José Matos (*)
O médium Chico Xavier ficou órfão de sua mãe, Maria João de Deus, aos quatro anos de idade. Seu pai, muito pobre, vendedor de bilhetes da Loteria Federal, distribuiu os nove filhos entre os parentes. Chico foi para a casa da madrinha, que era louca, e batia nele diariamente. Quando ela piorava da cabeça, o menino apanhava duas vezes e o deixava e ainda ficava sem comer.
A mulher era tão louca e má que chegava a espetar garfos na barriga do garoto. Certa vez, consultando uma amiga sobre um machucado que seu filho tinha na perna, a outra louca a aconselhou a colocar um cachorro para lamber a ferida por três sextas-feiras seguidas. A madrinha de Chico respondeu: “Não tenho cachorro. Tenho o Chico. Serve?”. “Serve”, admitiu a amiga.
Chico ouviu a conversa e ficou apavorado. Foi chorar no quintal e, vidente, como sempre foi, viu a mãe desencarnada em espírito e queixou-se: “Mãe, por que você me deixou? Ela vai me fazer lamber a ferida do filho dela”. “Obedeça a ela que vou lhe ajudar”, confortou a mãe.
Na hora de lamber a ferida, relatava Chico, Maria João de Deus apareceu e derramou sobre o local um pó colorido que curou a ferida em poucos dias e só foi preciso fazer aquilo uma vez.

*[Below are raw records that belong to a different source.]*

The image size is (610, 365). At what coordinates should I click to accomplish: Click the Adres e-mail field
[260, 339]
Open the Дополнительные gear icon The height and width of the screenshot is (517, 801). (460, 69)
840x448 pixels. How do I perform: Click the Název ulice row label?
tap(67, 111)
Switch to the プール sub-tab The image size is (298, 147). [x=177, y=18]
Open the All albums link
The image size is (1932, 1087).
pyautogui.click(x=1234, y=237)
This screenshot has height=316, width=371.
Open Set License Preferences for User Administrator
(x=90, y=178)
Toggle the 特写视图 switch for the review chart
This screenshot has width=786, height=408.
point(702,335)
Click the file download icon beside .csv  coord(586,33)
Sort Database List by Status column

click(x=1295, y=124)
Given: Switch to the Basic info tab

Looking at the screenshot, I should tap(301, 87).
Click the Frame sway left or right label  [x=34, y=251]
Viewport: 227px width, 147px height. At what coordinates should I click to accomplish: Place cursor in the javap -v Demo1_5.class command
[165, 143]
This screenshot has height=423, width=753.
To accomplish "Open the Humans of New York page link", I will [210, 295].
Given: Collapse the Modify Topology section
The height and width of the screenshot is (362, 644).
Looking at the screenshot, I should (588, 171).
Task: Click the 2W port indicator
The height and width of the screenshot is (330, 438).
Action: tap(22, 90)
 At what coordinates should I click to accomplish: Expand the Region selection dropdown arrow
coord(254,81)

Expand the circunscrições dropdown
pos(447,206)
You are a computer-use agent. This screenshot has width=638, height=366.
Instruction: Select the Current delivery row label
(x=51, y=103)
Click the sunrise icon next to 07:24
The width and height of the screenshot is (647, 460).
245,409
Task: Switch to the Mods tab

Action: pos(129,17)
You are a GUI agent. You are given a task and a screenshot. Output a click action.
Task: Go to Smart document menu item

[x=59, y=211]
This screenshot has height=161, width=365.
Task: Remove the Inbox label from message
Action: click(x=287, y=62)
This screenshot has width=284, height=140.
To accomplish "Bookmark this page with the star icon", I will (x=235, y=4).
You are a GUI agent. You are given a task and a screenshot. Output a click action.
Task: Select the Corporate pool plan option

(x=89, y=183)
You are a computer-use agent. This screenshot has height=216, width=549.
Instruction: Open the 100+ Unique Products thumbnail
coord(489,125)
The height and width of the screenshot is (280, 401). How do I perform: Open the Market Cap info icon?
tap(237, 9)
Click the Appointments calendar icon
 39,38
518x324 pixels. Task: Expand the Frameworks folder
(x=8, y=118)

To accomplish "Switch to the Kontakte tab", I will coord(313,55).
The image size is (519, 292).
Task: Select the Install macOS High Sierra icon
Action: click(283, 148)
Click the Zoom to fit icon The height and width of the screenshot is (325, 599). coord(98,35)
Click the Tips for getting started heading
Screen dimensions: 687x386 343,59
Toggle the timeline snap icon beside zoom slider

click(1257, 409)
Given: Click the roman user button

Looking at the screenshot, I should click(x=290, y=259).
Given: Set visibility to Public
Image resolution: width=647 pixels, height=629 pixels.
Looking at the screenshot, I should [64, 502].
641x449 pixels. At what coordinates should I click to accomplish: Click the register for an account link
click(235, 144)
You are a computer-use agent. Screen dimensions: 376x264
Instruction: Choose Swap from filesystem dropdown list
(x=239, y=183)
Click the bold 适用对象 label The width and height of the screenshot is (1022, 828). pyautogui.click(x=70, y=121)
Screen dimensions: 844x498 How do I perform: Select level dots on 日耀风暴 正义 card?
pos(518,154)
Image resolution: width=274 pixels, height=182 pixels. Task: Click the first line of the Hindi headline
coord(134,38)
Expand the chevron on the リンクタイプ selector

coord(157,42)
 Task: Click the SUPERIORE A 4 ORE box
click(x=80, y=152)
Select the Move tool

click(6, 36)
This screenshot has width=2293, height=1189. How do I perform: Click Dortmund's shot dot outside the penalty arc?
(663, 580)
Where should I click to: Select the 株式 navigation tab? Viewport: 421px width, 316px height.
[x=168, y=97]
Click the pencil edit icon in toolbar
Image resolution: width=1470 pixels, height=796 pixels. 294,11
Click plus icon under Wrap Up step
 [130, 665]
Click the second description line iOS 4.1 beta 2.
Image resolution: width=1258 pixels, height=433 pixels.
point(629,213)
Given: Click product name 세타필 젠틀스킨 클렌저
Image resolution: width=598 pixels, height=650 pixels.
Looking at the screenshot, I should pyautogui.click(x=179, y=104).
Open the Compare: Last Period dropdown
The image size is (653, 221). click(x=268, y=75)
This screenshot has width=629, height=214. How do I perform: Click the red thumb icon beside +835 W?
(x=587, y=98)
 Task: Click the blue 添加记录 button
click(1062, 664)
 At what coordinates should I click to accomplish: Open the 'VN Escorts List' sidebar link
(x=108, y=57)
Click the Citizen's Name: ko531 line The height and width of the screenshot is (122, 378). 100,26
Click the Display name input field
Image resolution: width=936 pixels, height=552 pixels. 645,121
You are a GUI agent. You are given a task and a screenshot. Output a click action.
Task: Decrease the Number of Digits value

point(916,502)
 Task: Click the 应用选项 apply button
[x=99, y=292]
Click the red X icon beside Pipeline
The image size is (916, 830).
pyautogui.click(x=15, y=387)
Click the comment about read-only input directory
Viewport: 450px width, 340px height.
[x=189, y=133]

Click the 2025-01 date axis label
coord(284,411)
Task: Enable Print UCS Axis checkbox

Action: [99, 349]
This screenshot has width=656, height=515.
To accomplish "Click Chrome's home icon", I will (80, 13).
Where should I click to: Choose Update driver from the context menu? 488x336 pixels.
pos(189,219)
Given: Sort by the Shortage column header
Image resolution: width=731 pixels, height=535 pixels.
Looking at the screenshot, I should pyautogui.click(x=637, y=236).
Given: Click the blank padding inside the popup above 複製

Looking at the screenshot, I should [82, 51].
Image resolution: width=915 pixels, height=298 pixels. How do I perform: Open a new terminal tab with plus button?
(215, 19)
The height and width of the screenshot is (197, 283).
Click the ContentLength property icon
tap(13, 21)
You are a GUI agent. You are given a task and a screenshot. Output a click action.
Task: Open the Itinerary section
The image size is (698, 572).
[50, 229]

Outra feita, depois de apanhar e ficar privado de alimentar-se, Chico foi chorar no quintal. Dona Maria, apareceu-lhe e disse: “Faça uma oração”. Ele recitou o Pai Nosso, e quando terminou apareceu um cachorro trazendo na boca um jatobá e o soltou nos pés de Chico. Então, Dona Maria ensinou: “Misture com água e beba. É um bom alimento. Quando a gente tem fé em Deus pode ser ajudado até por um cachorro”.
O tempo passou e o pai de Chico resolveu casar-se. Mas Dona Cidália, a segunda mãe que Chico ganharia, exigiu que somente se casaria se o marido levasse todos os nove filhos pra ela cuidar. E assim foi: recebeu os nove filhos de Maria João de Deus e ainda teve mais cinco.
Dona Cidália foi uma mãe de ouro para Chico, criando-o com carinho e dando-lhe a base moral que ele precisava para desempenhar seu papel de grande médium e coautor de 412 livros. Certa vez, falando sobre a criação que teve, Chico desabafou: “Se eu voltar à Terra, jamais aceitaria passar pelo que passei, mas também não aceitaria nascer num lar que meus pais não me dessem limites e noção de responsabilidade”.